Coil localization has been reported in several studies [4,5,6]. In our study, the coil was inserted by “leaving-coil-end implantation” technique. The end tail of the coil can be easily detected during the VATS. However, this technique requires a well-developed skill and extensive experience. In this study, coil localization failed in one nodule (1/43, 2.3%), but this nodule was also successfully removed by wedge resection based on the successful palpation of the coil. Su et al. [6] also reported 51 cases of entire implantation of the coil and the results demonstrated successful VATS wedge resection in all cases. Furthermore, the coil localization can also help a pathologist to find the lesions in the resected tissue.
In this study, the incidence rate of pneumothorax was 15.8%. This rate was lower than that mentioned in a previous study (89.5%) about hook-wire localization for multiple lung nodules and comparable to that mentioned in a previous study (21.6%) about coil localization for multiple lung nodules [8, 18]. In addition, Li et al. [18] also found no significant difference in pneumothorax (21.6% vs 14.1%, P = 0.179) between multiple and single coil localization groups. Kadeer et al. [19] used a modified hook-wire implantation technique which comprised a row of metal wires, perpendicular insertion, simultaneous release of hook-wire, and a lateral position to localize multiple lung nodules. Compared to the conventional hook-wire insertion, the modified technique can significantly decrease the incident rate of pneumothorax but cannot decrease the incident rate of hemorrhage [19]. Iguchi et al. [8] considered that bilateral hook wire placements should not be performed during one session because bilateral pneumothoraxes may lead to a lethal outcome. However, in this present study, we successfully performed one-stage bilateral coil localization for four patients and no major complication occurred. Thus, we may surmise that one-stage bilateral coil localization is a safe procedure.
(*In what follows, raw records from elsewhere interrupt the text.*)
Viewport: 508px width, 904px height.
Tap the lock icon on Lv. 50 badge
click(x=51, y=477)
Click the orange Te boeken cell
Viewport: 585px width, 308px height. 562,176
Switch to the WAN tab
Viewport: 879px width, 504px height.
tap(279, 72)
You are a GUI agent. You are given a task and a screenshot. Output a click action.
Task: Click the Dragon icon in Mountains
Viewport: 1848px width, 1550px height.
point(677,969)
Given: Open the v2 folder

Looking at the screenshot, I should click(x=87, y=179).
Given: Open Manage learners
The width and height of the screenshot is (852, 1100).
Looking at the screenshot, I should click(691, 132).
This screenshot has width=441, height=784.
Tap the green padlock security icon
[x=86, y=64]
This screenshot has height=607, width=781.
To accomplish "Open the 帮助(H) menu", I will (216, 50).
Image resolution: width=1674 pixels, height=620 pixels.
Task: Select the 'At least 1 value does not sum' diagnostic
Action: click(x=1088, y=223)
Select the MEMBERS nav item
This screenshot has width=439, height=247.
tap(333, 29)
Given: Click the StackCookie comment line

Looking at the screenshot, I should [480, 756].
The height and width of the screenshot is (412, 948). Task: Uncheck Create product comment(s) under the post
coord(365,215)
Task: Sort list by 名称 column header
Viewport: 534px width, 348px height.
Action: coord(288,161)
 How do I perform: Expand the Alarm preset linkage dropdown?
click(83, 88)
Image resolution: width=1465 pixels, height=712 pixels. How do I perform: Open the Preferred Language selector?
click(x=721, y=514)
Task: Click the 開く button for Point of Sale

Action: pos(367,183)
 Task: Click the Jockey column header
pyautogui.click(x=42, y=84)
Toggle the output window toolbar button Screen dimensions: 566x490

Recently, some researchers performed the bronchoscopy-guided dye marking for VATS of lung nodules [20, 21]. This technique may avoid the CT-guided percutaneous transthoracic procedures related complications. However, this technique usually requires real-time fluoroscopic guidance, which can increase the radiation exposure [20].
Based on the pathologic diagnoses from the wedge resection, one patient underwent resection of one lobe due to the invasive adenocarcinoma. In addition, three patients directly underwent VATS lobectomy due to the confirmed diagnosis of lung cancer. The residual nodules were radically resected through wedge resection. This treatment strategy preserved the maximum respiratory function. In one patient, one nodule was diagnosed as invasive adenocarcinoma, but this patient only underwent wedge resection due to the older age. However, during the follow-up, this patient did not develop new lung nodules or distant metastasis.
This study gave encouraging results, although it has some limitations. The first and a major limitation of this study is its retrospective nature, thus, the selected bias definitely existed. Second, there was no control group in this study. Therefore, we could not compare this method to other preoperative localization methods for multiple lung nodules. Third, the period of follow-up was not long. Although no patient developed new lung nodules or distant metastasis, further follow-up results are definitely required.